**Available data**
◇ ◇ ◇ ◇

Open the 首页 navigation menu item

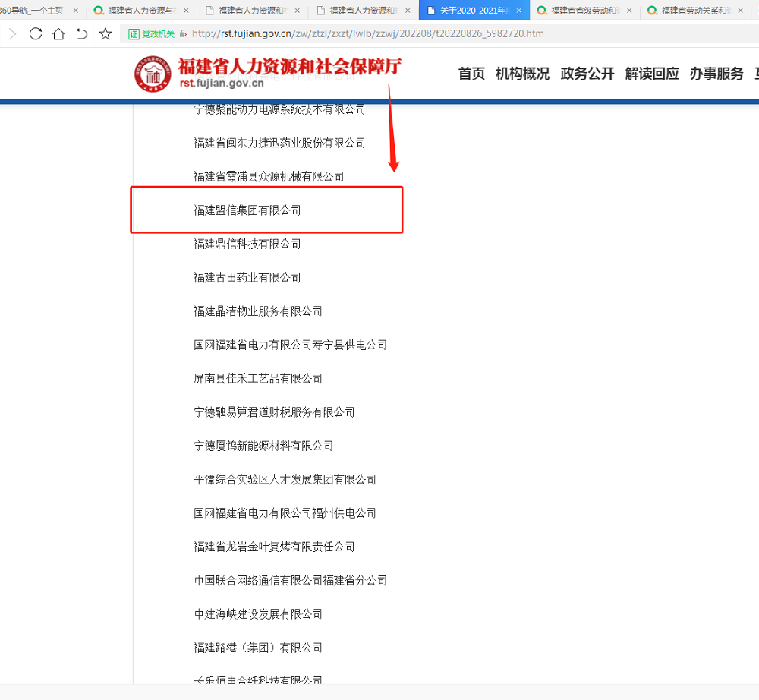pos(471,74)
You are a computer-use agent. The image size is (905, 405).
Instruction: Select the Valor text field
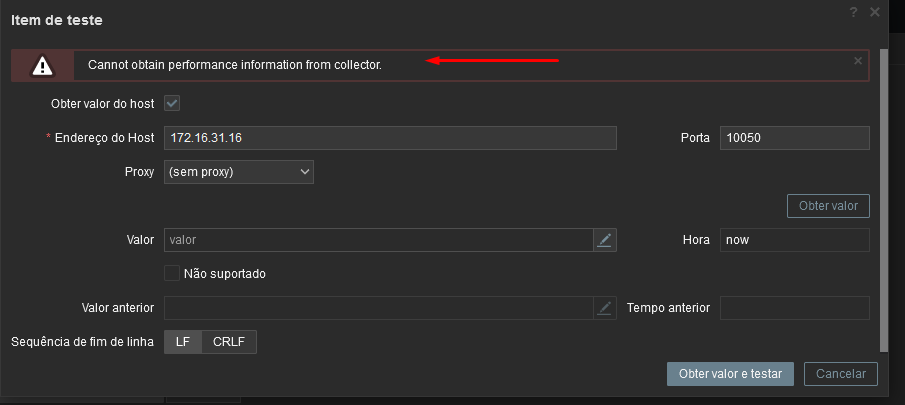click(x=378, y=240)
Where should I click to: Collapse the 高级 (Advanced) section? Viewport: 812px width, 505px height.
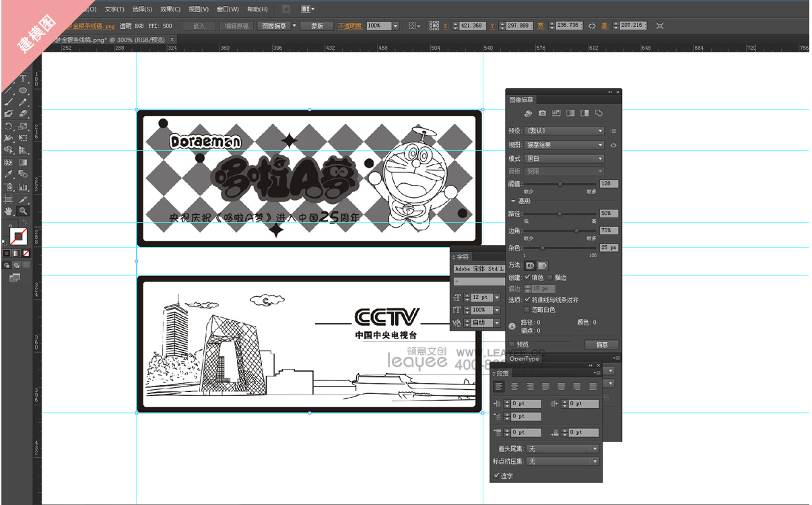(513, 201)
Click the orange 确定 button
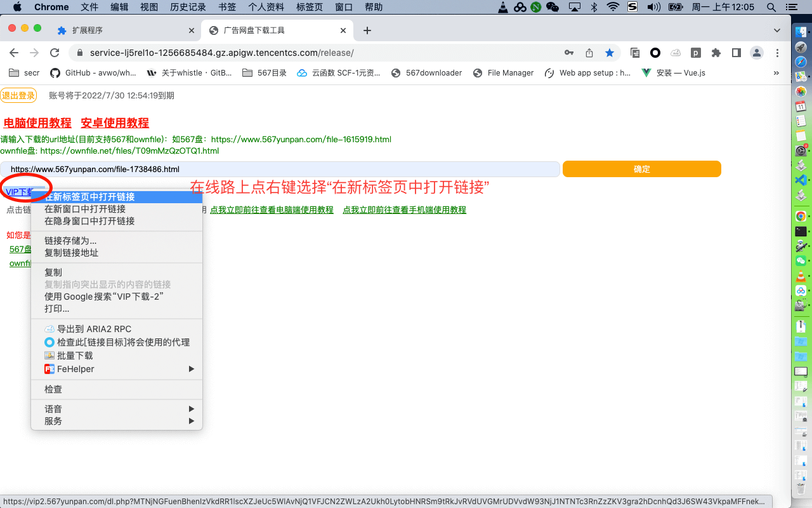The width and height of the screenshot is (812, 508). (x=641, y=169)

◇ ◇ ◇ ◇

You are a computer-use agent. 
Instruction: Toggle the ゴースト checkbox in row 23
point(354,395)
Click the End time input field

◇ ◇ ◇ ◇

**Work item**
Only the number is wanted: how many lines in the preceding entries hold the string "computer"?

**Written solution**
2